Such coincidences have become commonplace at Miss Lily’s, which has accrued no shortage of buzz in the few months since its March opening, despite a modest façade and an interior—tiled floor, Kingston-style counter, framed reggae records on the wall—that’s more Crown Heights than Crosby Street.

And now, with the completion of that annual circus of cocktails and couture that is September Fashion Week, this tiny jerk joint has become a meeting place for designers, models, and kids on the scene, despite never having hosted an official after party.

“There’s not a hundred restaurants in New York like Miss Lily’s—there’s a handful,” Scott Lipps, who has brought models from his ONE Management to the restaurant a lot as of late, told The Observer. “It’s become one of the destination places of the last few months. It’s Bar Pitti, it’s Kenmare, it’s Miss Lily’s.”

The models, they can’t get enough of the place! Fashionistas talking about the Rodarte collection over oxtail stew—how charming! And it doesn’t hurt that all the servers are gorgeous, leggy West Indian lasses, in case you questioned the authenticity of the place.

So it’s funny that Anna Wintour—the week’s undisputed queen and still uncontested arbiter of all that is stylish—wants the place shut down very, very badly.

 

BEFORE MISS LILY’S OPENED adjacent to Ms. Wintour’s West Village apartment, the connection between the Vogue editor and the island country of Jamaica was limited to her alleged affair with Bob Marley. That changed when she got word that Serge Becker, proprietor of Nolita hotspot La Esquina and its celeb-friendly “secret” downstairs, would be staking claim to the dormant space that borders her building’s private garden.

Ms. Wintour was a bit irked, but if you’d expect the editrix to sic one of her harried assistants over to protest the restaurant, you’d be underestimating how much she cares about this place’s demise. There are just some tasks that can’t be entrusted to an underling.

“I am completely concerned,” Ms. Wintour said at a Community Board 2 committee hearing, held at Shrine Church of St. Anthony of Padua in June 2010 , with her 24-year-old son Charlie by her side. “This is a unique historic neighborhood. I’m also concerned for the safety of the kids here.”

The majority in attendance voted with the editor, but in the end, Anna was thwarted—Mr. Becker succeeded in opening his restaurant, and that corner of Houston is a tad livelier because of it. Much to the editor’s continued chagrin, the place did indeed become an eatery by day, party by night, hosting late-nite bashes in backroom, dub jams blasting as the disco ball spins.

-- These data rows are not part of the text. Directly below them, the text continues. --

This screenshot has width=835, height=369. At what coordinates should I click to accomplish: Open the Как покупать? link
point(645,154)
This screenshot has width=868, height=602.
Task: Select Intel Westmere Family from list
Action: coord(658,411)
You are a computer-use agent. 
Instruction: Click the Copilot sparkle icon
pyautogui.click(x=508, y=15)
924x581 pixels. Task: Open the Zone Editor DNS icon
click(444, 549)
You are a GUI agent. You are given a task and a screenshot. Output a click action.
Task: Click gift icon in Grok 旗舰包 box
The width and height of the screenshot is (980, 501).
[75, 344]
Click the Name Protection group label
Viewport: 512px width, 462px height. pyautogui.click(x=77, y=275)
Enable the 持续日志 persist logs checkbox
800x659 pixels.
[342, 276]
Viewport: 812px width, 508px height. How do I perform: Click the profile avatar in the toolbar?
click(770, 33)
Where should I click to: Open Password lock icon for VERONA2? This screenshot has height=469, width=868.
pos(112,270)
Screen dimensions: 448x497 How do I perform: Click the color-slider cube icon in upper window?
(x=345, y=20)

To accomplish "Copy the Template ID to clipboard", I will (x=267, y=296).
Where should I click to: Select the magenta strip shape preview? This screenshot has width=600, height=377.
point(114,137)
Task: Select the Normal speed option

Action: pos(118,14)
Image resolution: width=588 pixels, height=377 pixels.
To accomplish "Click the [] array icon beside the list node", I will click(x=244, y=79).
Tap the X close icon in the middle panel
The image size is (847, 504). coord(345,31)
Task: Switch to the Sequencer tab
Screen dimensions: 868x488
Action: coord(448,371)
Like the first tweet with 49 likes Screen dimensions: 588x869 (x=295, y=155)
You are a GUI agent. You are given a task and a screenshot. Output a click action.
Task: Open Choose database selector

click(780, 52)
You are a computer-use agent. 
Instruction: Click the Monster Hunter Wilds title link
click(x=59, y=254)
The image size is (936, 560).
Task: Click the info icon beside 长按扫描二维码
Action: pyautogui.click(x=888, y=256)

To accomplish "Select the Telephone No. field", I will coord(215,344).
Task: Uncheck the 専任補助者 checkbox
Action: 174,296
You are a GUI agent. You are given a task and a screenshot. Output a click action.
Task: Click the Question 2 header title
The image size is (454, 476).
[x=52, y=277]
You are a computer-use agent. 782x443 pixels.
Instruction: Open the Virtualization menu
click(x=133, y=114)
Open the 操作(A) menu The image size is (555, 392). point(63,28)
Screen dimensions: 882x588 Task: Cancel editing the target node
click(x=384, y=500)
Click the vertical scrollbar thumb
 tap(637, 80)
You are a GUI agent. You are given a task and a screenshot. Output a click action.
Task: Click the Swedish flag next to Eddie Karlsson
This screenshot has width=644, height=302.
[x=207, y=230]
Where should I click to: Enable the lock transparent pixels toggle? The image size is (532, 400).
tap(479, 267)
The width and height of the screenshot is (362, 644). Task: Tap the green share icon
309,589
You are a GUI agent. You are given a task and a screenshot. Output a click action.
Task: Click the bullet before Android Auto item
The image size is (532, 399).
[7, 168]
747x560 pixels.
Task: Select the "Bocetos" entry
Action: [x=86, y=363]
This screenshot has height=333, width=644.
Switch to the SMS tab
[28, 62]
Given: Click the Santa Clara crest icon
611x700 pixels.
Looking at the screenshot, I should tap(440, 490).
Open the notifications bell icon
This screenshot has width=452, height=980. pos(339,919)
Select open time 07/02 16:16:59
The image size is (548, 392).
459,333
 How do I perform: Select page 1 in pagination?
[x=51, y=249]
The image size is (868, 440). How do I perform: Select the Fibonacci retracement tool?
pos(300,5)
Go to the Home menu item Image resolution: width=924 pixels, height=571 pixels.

And last week, with Fashion Week about to begin, Anna had another run-in with the guys behind Miss Lily’s. Ms. Wintour was lunching with her daughter, Bee Schaffer, at Da Silvano, an Italian place a few steps away. In a Page Six item that ran last week, Binn Jakupi and Genc Jakupi, the brothers who co-own Miss Lily’s (Mr. Becker is the creative director), were enjoying a meal when a model walked by (models everywhere! Oh, this week.) The model recognized the brothers from Miss Lily’s and came over to tell them how much she liked the restaurant. Ms. Wintour overheard them.

“Disgusting,” she muttered.

 

SO WHAT IS IT ABOUT this otherwise innocuous place that’s riled her so? When The Observer walked into Miss Lily’s last Sunday, a striking Jamaican woman in a leopard print dress came to greet us, took our name down, and directed us to the bar while we waited. We ordered a Carib lager, and looked at the men and women. Was that a look sheet from the same show we went to earlier? And that tan girl, in he back room—had we just seen her somewhere, maybe at Milk?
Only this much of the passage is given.